## What you should do
Lines from the listing that hold the string "computer" are what you should return.

## Records for this exercise
'''

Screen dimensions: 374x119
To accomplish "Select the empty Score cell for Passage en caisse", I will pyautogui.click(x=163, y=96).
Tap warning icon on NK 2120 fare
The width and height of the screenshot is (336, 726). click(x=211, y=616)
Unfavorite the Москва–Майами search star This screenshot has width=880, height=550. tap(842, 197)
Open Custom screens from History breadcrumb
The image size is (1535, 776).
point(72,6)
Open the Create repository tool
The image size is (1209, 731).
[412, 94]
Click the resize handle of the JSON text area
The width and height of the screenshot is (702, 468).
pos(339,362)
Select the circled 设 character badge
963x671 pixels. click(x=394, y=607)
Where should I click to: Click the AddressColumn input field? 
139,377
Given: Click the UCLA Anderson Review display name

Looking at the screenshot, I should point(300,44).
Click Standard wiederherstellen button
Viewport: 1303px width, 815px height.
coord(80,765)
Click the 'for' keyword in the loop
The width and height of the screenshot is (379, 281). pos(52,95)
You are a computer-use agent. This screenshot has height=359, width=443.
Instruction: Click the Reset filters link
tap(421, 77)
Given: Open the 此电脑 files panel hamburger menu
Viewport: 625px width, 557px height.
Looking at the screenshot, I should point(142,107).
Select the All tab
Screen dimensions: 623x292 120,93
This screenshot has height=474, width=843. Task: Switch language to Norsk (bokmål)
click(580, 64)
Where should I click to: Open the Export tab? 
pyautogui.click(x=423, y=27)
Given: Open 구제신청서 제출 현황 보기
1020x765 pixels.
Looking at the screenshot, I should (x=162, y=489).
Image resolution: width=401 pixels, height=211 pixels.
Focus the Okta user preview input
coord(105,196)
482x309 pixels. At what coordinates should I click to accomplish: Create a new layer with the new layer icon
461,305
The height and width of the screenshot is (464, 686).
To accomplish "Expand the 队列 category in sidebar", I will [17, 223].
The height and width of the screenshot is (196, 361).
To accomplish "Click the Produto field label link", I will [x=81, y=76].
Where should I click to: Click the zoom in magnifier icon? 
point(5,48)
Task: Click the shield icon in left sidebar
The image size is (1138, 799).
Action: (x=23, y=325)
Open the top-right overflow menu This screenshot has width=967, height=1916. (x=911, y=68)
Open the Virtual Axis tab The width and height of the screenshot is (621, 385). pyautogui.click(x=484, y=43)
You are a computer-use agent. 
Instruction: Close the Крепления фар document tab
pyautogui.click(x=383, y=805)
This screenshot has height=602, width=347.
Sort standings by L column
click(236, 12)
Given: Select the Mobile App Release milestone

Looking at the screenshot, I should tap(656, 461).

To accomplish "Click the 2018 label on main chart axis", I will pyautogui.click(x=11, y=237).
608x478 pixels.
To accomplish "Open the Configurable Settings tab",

'''

## Output below
You are a computer-use agent. This screenshot has height=359, width=443.
You are a computer-use agent. 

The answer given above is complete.